Как и у нас, тут с огромной скоростью разрастался кредитный бум. Наряду с этим в каких-то случаях триггером, запустившим рост кредита с опорой на внешние источники фондирования, послужил бум на товарно-сырьевых рынках (Российская Федерация, Казахстан, Украина). Следствием этого было накопление резервов и укрепление валют, снижавшее дефолтные риски.

В других – открывшиеся возможности для экспансии европейских банков (австрийских, итальянских, скандинавских) – это члены ЕС и без того же Украина. Последний тип банковской экспансии при первых показателях кризиса снабжал более «плавную посадку» за счет помощи местных филиалов зарубежными головными конторами. И не случайной первой под удар sudden stop попала финансовая система Казахстана, организованная местными банками, только большое количество занимавшими за рубежом.

Но в то время, когда кризис на Западе перешел в твёрдую форму, опора на филиалы европейских филиалов сослужила нехорошую работу. Она скорее усиливала оттекание капитала за счет помощи зарубежных материнских банков местными валютными ресурсами (и без того, в большинстве случаев – недостаточными для смягчения шока).

Фактически ограниченные лишь аппетитами заемщиков отсутствие и зарубежные кредиты какое количество-нибудь твёрдых финансовых ограничителей дали в любых ситуациях приблизительно одинаковый итог. В частности — формирование особенной, и как продемонстрировали последующие события – очень уязвимой модели экономического развития. Для нее свойственны:

(I) стремительный рост экономики и особенно инвестиций в главный капитал, за счет, в первую очередь, а во многих государствах — кроме того и только неторгуемых внутренне-ориентированных секторов.
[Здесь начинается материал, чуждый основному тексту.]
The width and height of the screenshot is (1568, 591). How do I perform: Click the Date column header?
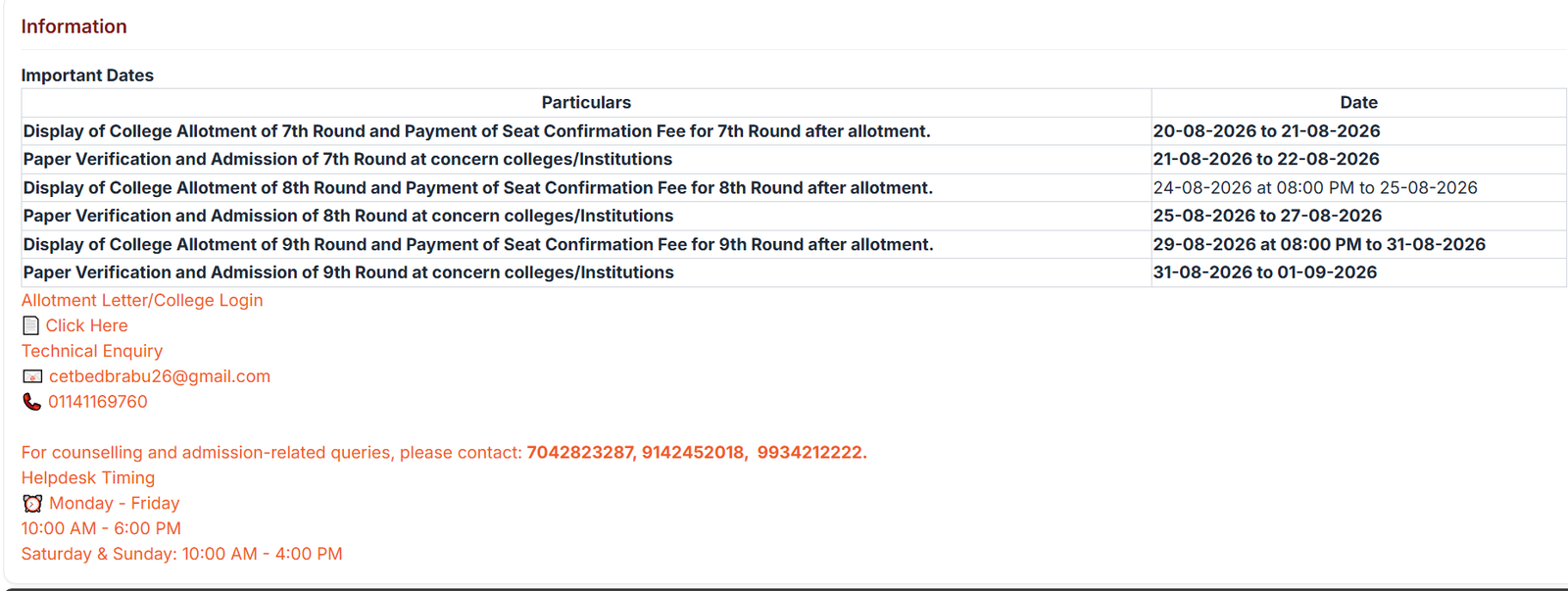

Возможно подметить в качестве курьеза, что Эстонии, единственной на территории бывшего СССР удалось-таки решить некогда обширно обсуждавшуюся задачу и догнать Португалию по уровню душевого ВВП перед тем, как упасть в рецессию в (сейчас уже поза-)прошлом году.

Действительно, России, одной из немногих государств этого кластера удалось избежать «голландской болезни» — окончательного вытеснения торгуемых производств. По-видимому, обстоятельство этого — в изначально нулевой роли обрабатывающих производств в экспорте и дополняющей, а не соперничающей их позиции по отношению к импорту. В следствии рост обрабатывающих производств тут был не ниже, а время от времени кроме того стремительнее, чем рост экономики.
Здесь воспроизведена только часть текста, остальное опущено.